(Records from a data collection)
┄┄┄┄┄┄

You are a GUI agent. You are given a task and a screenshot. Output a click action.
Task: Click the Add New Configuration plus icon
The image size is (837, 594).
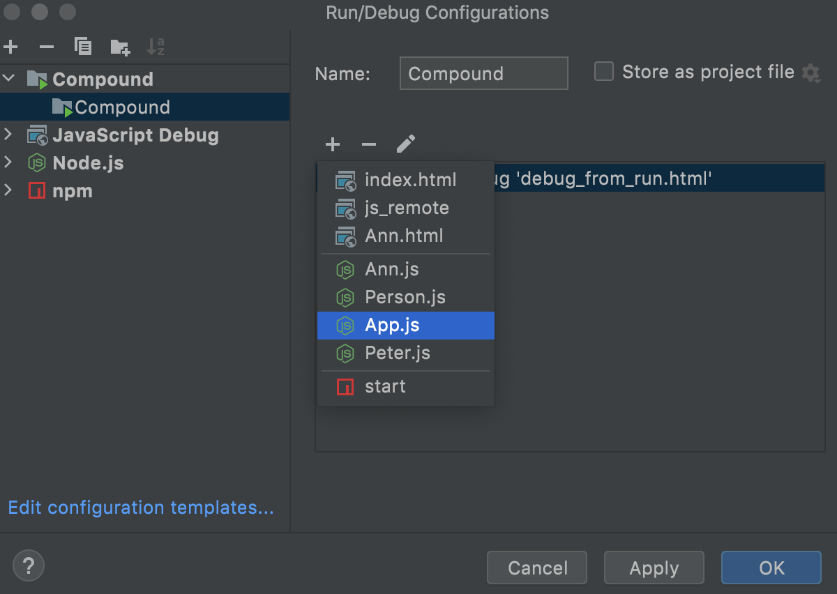pos(10,47)
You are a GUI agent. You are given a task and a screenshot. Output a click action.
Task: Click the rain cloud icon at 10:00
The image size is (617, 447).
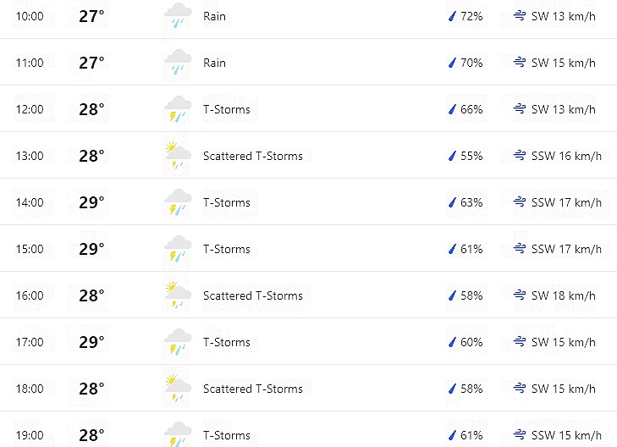click(178, 16)
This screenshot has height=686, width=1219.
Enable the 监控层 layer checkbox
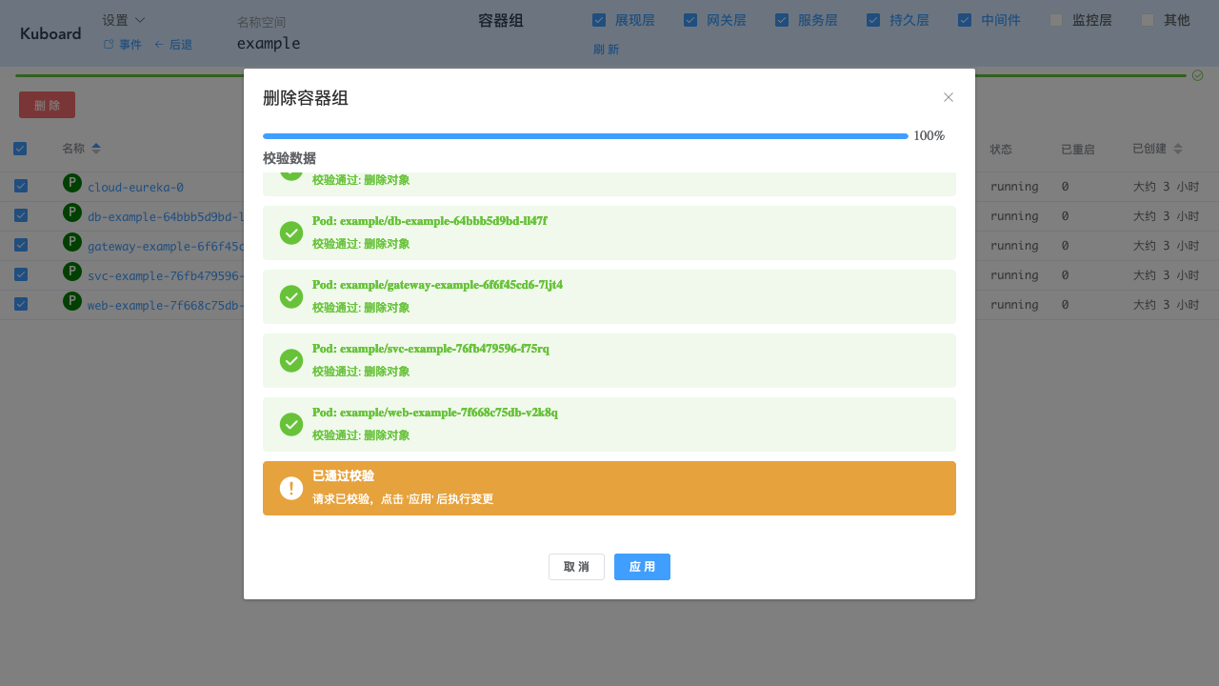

┄┄┄┄┄┄

Where an image appears in the data, skip it, and return the rest verbatim.

You are a GUI agent. You are given a task and a screenshot. Output a click action.
Task: Click the Add New Configuration plus icon
The image size is (837, 594).
pos(10,47)
You are a GUI agent. You are given a task and a screenshot. Output a click action.
Task: Click the rain cloud icon at 10:00
The image size is (617, 447).
click(178, 16)
This screenshot has height=686, width=1219.
Enable the 监控层 layer checkbox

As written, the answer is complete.